Quanta strada dobbiamo fare su questo! Ma non perdiamoci d’animo, siamo in cammino, un cammino insieme, sinodale, con Colui che è la pienezza della nostra vita.

Mons. Giovanni Mosciatti,
vescovo


L’icona biblica di Marta e Maria ci accompagnerà in questo secondo anno di ascolto del cammino sinodale dedicato ai “cantieri di Betania”. Ci aiuterà a trovare l’atteggiamento vero con il quale viverlo. Attraverso gruppi sinodali il più possibile aperti e diffusi sul territorio e anche altre forme di incontro sinodale, si cercherà di intercettare ed ascoltare le persone che nel primo anno non sono state coinvolte e di compiere un cammino.
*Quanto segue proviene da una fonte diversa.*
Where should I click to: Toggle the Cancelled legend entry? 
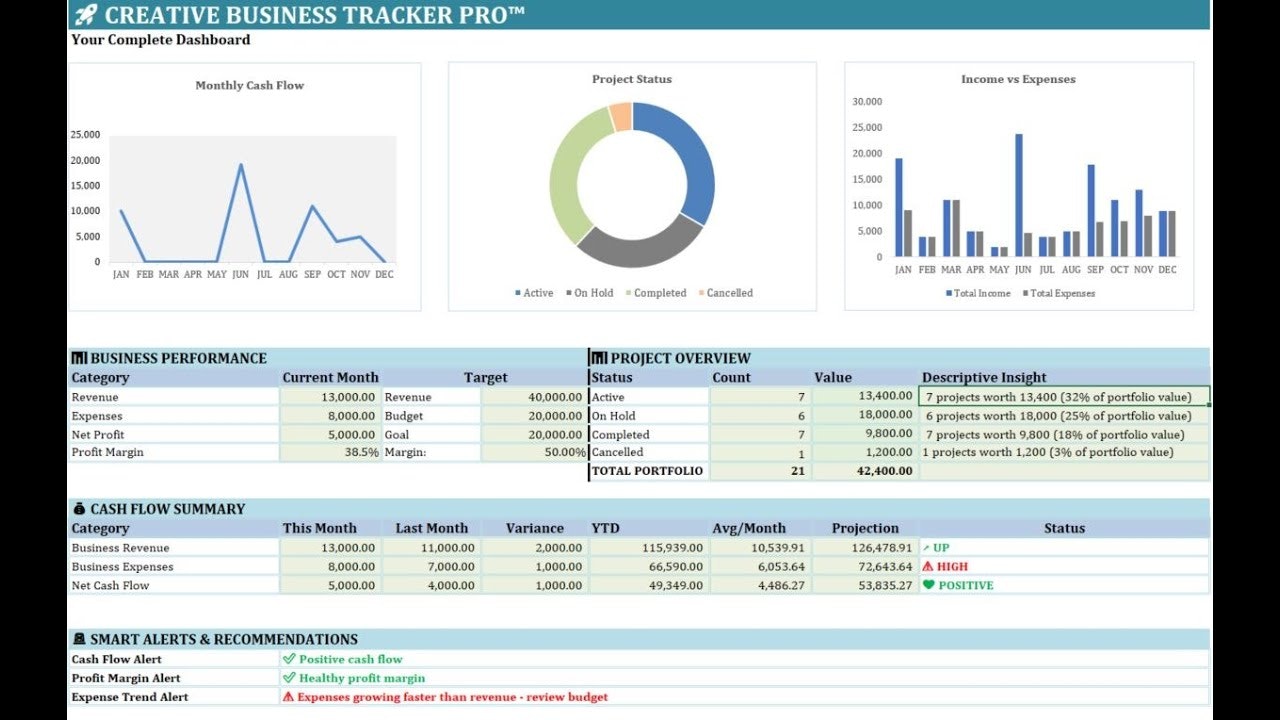tap(728, 292)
Vi saranno dei “cantieri aperti”, che ogni realtà modulerà secondo le possibilità e le sensibilità. È solo mettendo al centro Gesù che sapremo camminare assieme, perché cercare Lui ci fa ascoltare il nostro prossimo, sentirlo vicino. Siamo sinodali se al centro c’è Gesù!

Il cantiere dei villaggi
Gesù era in cammino con i discepoli. Girando per le strade, per i villaggi, con Gesù, i discepoli prestavano orecchio alle persone che incontravano, immerse nelle mille situazioni della loro esistenza. La strada e il villaggio sono i luoghi dell’incontro con il mondo, con le persone. Il brano del vangelo che questa sera mediteremo ci aiuterà a porci in ascolto vero e paziente di tutti coloro che desiderano dire qualcosa, in qualsiasi modo, alla Chiesa. Il mondo è fatto di tanti “mondi”, spesso impossibilitati o disinteressati a far sentire la loro voce alla Chiesa.
Il cantiere del servizio
L’incontro di Gesù con Marta e Maria Marta ci aiuterà a comprendere la corresponsabilità a cui ognuno di noi è chiamato nella Chiesa. Pensiamo ad esempio a tutti i laici, chiamati a passare dal considerarli “collaboratori” del clero a riconoscerli realmente “corresponsabili” dell’essere e dell’agire della Chiesa. Il “dille dunque che mi aiuti” che chiede Marta, cioè l’appello alla corresponsabilità nel servizio, si deve innestare nella “parte migliore” di Maria, lasciandosi plasmare dalla parola di Gesù: solo così i “molti servizi” di Marta evitano lo stile ansioso e diventano capaci di vera accoglienza.
Il cantiere delle case
«Una donna, di nome Marta, lo accolse nella sua casa». La casa di Betania, il luogo in cui Gesù si ristora, è il segno della comunità cristiana, dove Gesù è ospitato come Maestro e come viandante insieme. Per essere davvero “accogliente”, però, alla comunità è richiesto maggiore ascolto del Signore e dei viandanti e minore affanno per le cose da fare. Quante volte da più parti si invoca uno snellimento delle strutture ecclesiali, perché siano più agili nell’annuncio del Vangelo e la loro gestione non appesantisca gli operatori pastorali con l’affanno di Marta. Le strutture dovrebbero essere al servizio della missione e non assorbire energie per la sola conservazione.